«È religione anche non credere in niente» (Cesare
Pavese, La casa in collina)
La Crocifissione di Gesù (da Wikipedia) |
Quando Gesù
muore, il centurione, vista l’inermità e la mitezza con cui Gesù affronta la
morte, esclama: «Davvero costui era figlio di Dio».
A questo punto
Martini compie un cammino a ritroso per spiegare il processo psicologico che
porterà alla prima professione di fede davanti alla croce. È un processo lento,
fatto di tappe. Ad ognuna delle quali viene in chiaro qualcosina di più anche
se sfugge il senso complessivo dell’evento.

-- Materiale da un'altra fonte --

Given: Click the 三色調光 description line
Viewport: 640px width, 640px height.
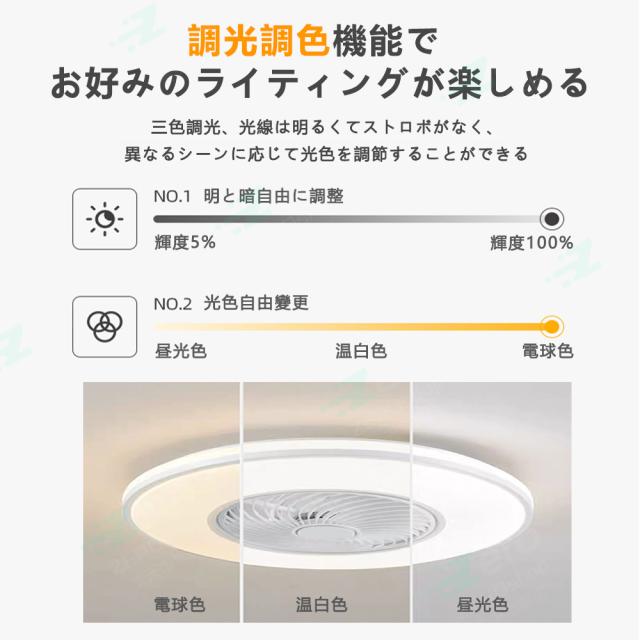Looking at the screenshot, I should pos(323,128).
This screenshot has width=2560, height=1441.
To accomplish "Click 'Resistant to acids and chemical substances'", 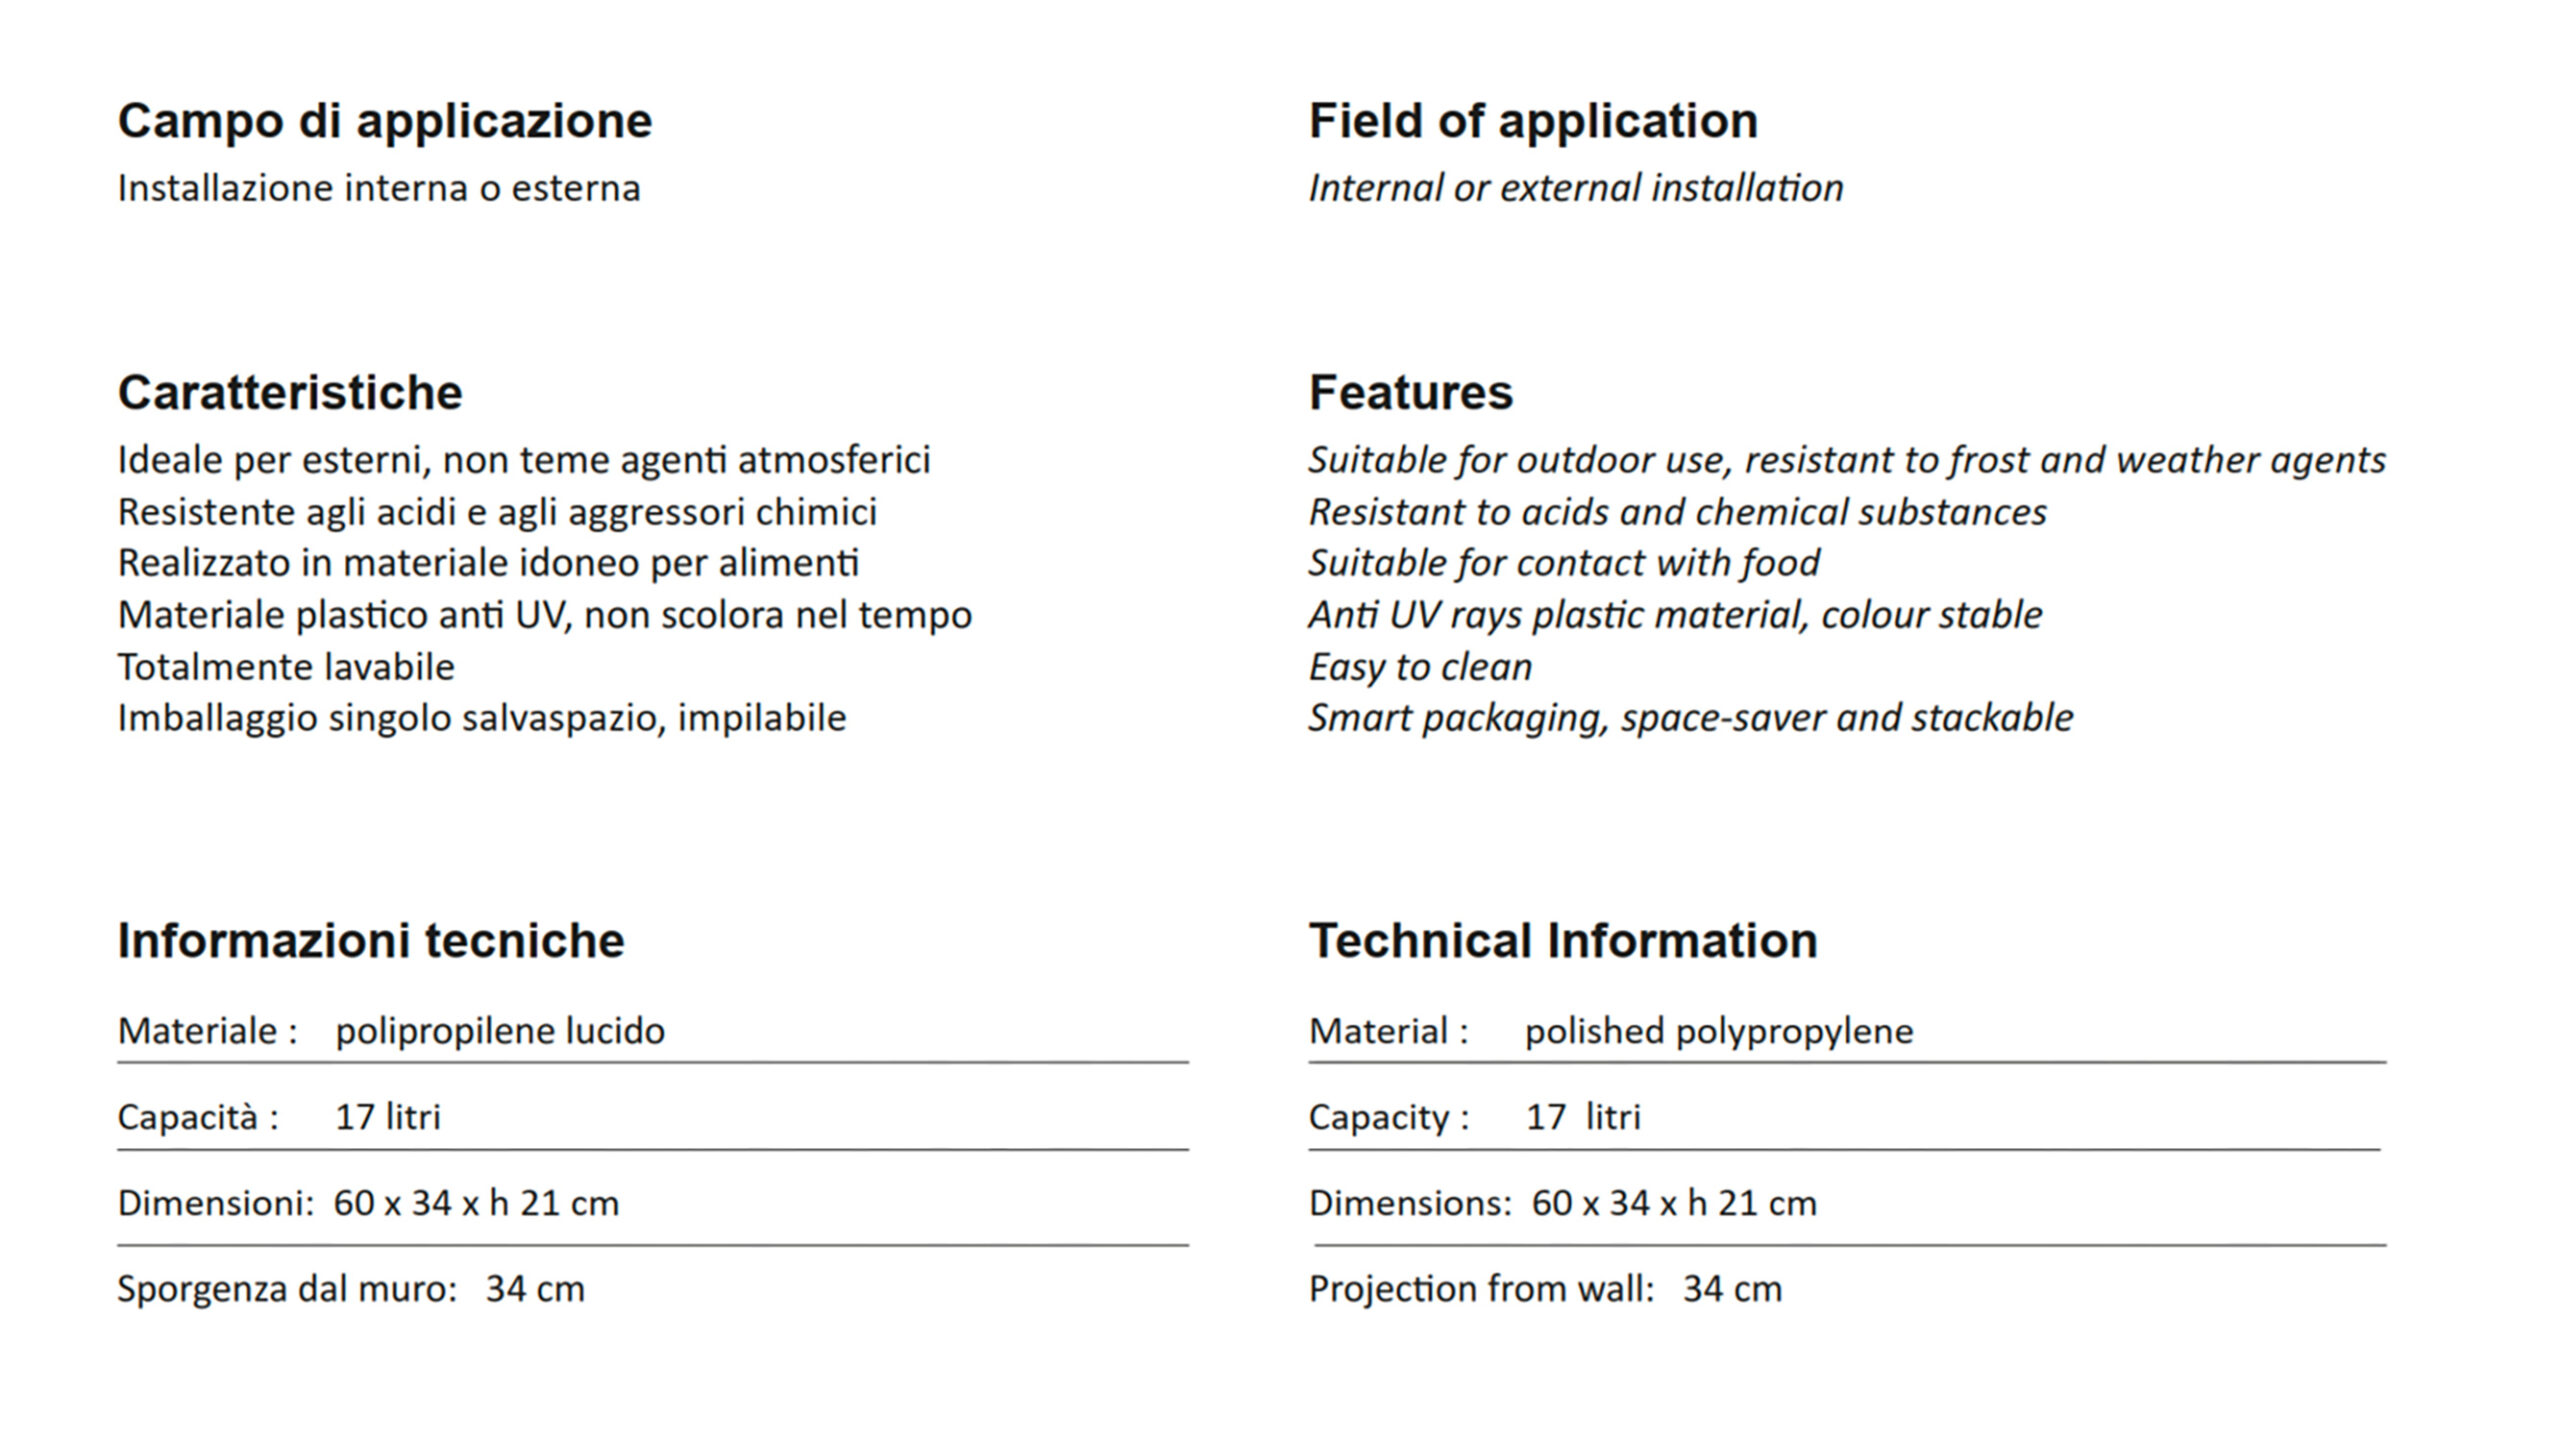I will tap(1677, 512).
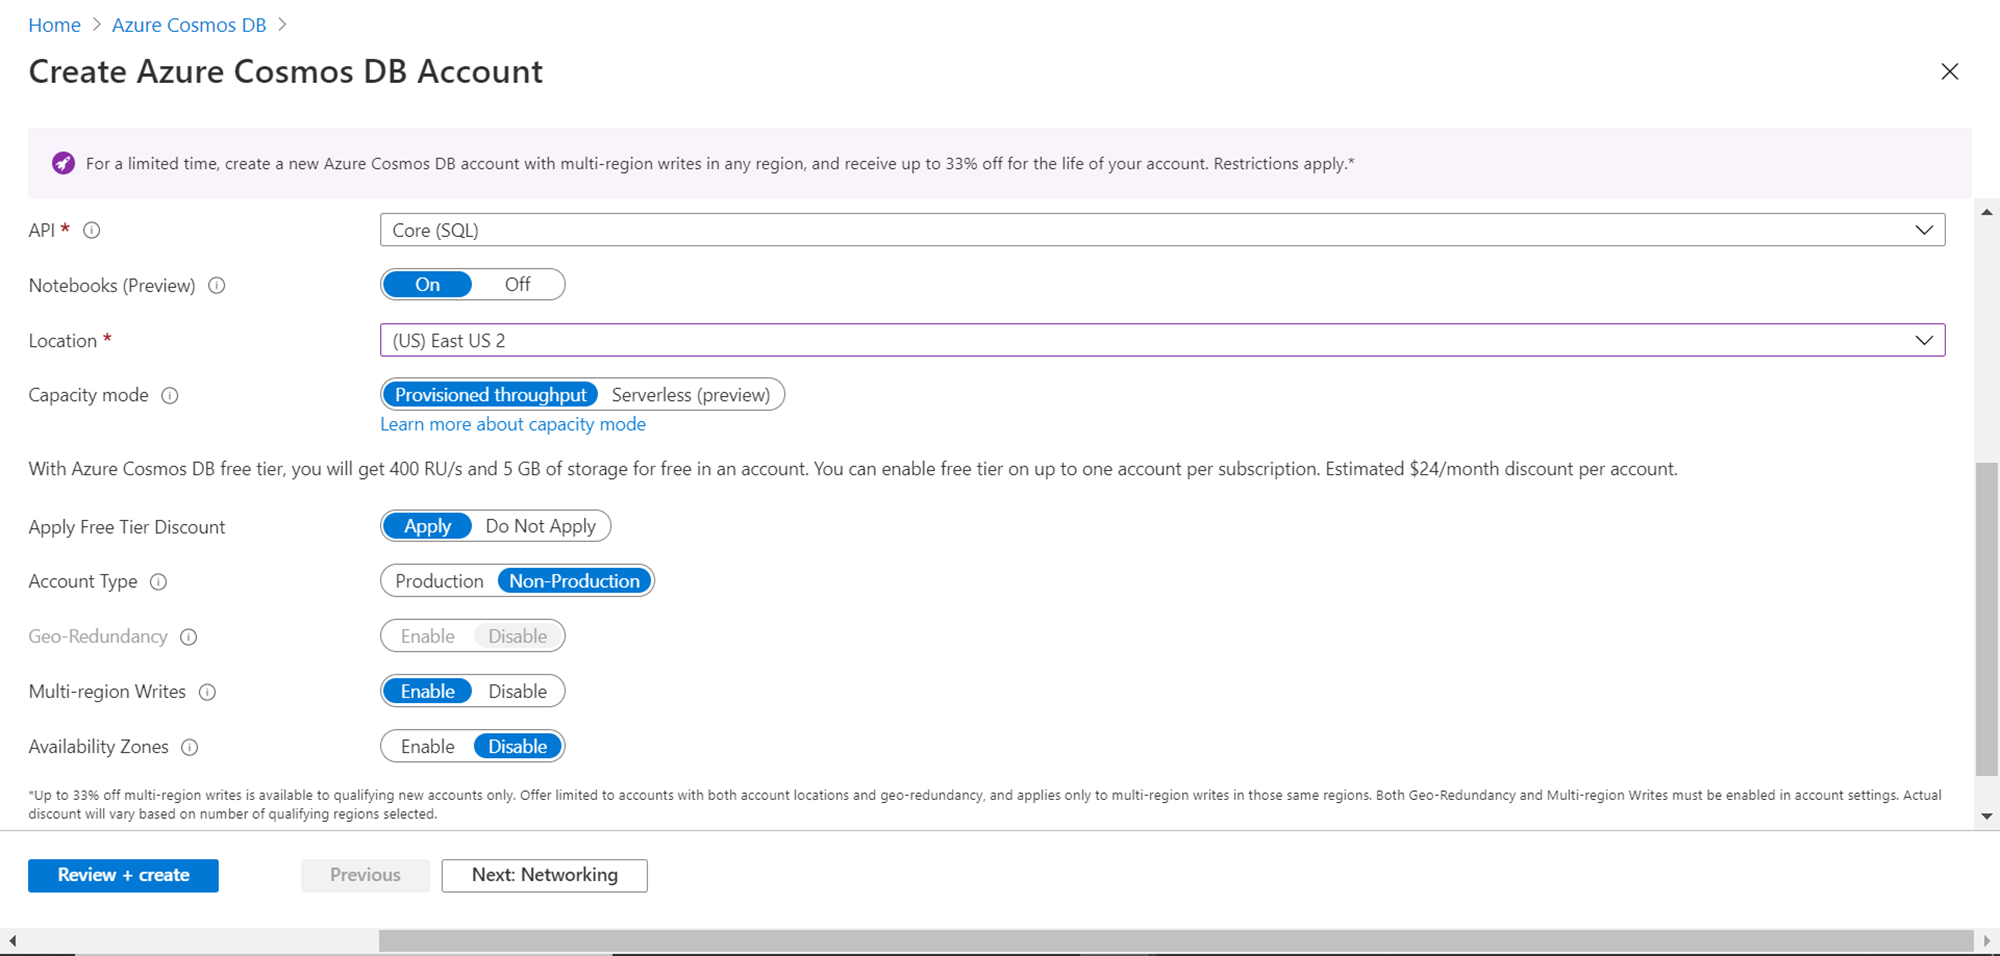Click the info icon next to API
Viewport: 2000px width, 956px height.
pyautogui.click(x=92, y=230)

Prima di tutto, trova
ingiustificato il livore e l’accanimento di quella imbestialita marmaglia che, urlando
pollice verso, vuole la morte di Cristo, preferendogli il ribaldo Barabba. Poi trasecola
addirittura al gesto pilatesco di chi, pur trovandolo al netto di colpa, non
trova di meglio che lavarsene le mani abbandonando l’innocente al suo destino
di morte.
Un personaggio
secondario, che ha avuto l’onore di portare per un tratto la croce di Gesù, è
il cireneo, che ha dato vita nelle lingue moderne a quel tipo d’uomo su cui
vengono, dai furbetti, furbacchini e furbacchioni scaricati i pesi e le
incombenze più gravi.
Nel centurione
comincia a farsi strada, a prendere corpo, poco per volta, la convinzione che
Gesù non sia un uomo comune, anzi comincia a sospettare che sia un essere
d’eccezione. Sicché, quando spira sulla croce e avviene quel tremuoto
rappresentativo e riassuntivo di uno sconvolgimento cosmico, quando il velo del
tempio è squarciato da cima a fondo, allora la luce della fede investe come
folgore il nostro e lo abbaglia. «Costui era davvero figlio di Dio», si ripete
il vecchio soldato, scosso e commosso tra lacrime di una gioia inesprimibile e
indescrivibile per una apertura di fede del tutto inopinata e imprevista.